Know and describe the ecological role some microorganisms have as decomposers.

Construct and interpret food chains and webs which include microorganisms as decomposers.

Understand that all matter is made of atoms, with each different type of atom being a different element.

Know that the Periodic Table presents the known elements in an order.

Know metals and non-metals as the two main groupings of elements.

Describe the differences between elements, compounds and mixtures, including alloys as an example of a mixture.

Describe a vacuum as a space devoid of matter.

Describe the three states of matter as solid, liquid and gas in terms of the arrangement, separation and motion of particles.

Use the particle model to represent elements, compounds and mixtures.

Understand that all substances have chemical properties and physical properties.

Understand that the acidity or alkalinity of a substance is a chemical property and is measured by pH.

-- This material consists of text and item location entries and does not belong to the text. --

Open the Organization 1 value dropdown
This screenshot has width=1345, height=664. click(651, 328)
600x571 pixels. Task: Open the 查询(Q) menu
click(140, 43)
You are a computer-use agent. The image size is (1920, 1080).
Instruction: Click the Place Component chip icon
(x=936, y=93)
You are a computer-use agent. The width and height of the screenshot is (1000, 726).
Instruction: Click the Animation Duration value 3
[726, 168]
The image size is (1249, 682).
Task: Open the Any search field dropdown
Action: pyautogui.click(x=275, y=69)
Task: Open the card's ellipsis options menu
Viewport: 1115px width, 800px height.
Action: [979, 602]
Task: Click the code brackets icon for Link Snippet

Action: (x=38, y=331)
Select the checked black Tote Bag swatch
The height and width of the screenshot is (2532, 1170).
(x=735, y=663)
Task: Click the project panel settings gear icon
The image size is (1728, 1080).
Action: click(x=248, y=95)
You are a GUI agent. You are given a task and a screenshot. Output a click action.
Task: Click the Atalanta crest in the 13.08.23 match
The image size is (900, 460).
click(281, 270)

Use indicators (including Universal Indicator and litmus) to distinguish between acidic, alkaline and neutral solutions.

Use tests to identify hydrogen, carbon dioxide and oxygen gases.

Describe common differences between metals and non-metals, referring to their physical properties.

Understand that alloys are mixtures that have different chemical and physical properties from the constituent substances.

Use the particle model to explain the difference in hardness between pure metals and their alloys.

Identify whether a chemical reaction has taken place through observations of the loss of reactants and/or the formation of products which have different properties to the reactants (including evolving a gas, formation of a precipitate or change of colour).

Explain why a precipitate forms, in terms of a chemical reaction between soluble reactants forming at least one insoluble product.

Use the particle model to describe chemical reactions.

Describe neutralisation reactions in terms of change of pH.

Describe changes in energy that are a result of an event or process.

Know that energy tends to dissipate and in doing so it becomes less useful.

Describe gravity as a force of attraction between any two objects and describe how the size of the force is related to the masses of the objects.

Understand that there is no air resistance to oppose movement in a vacuum.

Describe the vibration of particles in a sound wave and explain why sound does not travel in a vacuum.

Explain echoes in terms of the reflection of sound waves.

Use a simple model to describe electricity as a flow of electrons around a circuit.

Describe electrical conductors as substances that allow electron flow and electrical insulators as substances that inhibit electron flow.

Know how to measure the current in series circuits.

Describe how adding components into a series circuit can affect the current (limited to addition of cells and lamps).

Use diagrams and conventional symbols to represent, make and compare circuits that include cells, switches, lamps, buzzers and ammeters.

Describe the model of plate tectonics, in which a solid outer layer (made up of the crust and uppermost mantle) moves because of flow lower in the mantle.

Describe how earthquakes, volcanoes and fold mountains occur near the boundaries of tectonic plates.

Know that clean, dry air contains 78% nitrogen, 21% oxygen and small amounts of carbon dioxide and other gases, and this composition can change because of pollution and natural emissions.

Describe the water cycle (limited to evaporation, condensation, precipitation, water run-off, open water and groundwater).

Describe how planets form from dust and gas, which are pulled together by gravity.

Know that gravity is the force that holds components of the Solar System in orbit around the Sun.

Describe tidal forces on Earth as a consequence of the gravitational attraction between the Earth, Moon and Sun.

Explain how solar and lunar eclipses happen.

Discuss how scientific knowledge is developed through collective understanding and scrutiny over time.

Describe how science is applied across societies and industries, and in research.

Evaluate issues which involve and/or require scientific understanding.

Describe how people develop and use scientific understanding, as individuals and through collaboration, e.g. through peer-review.

Discuss how the uses of science can have a global environmental impact.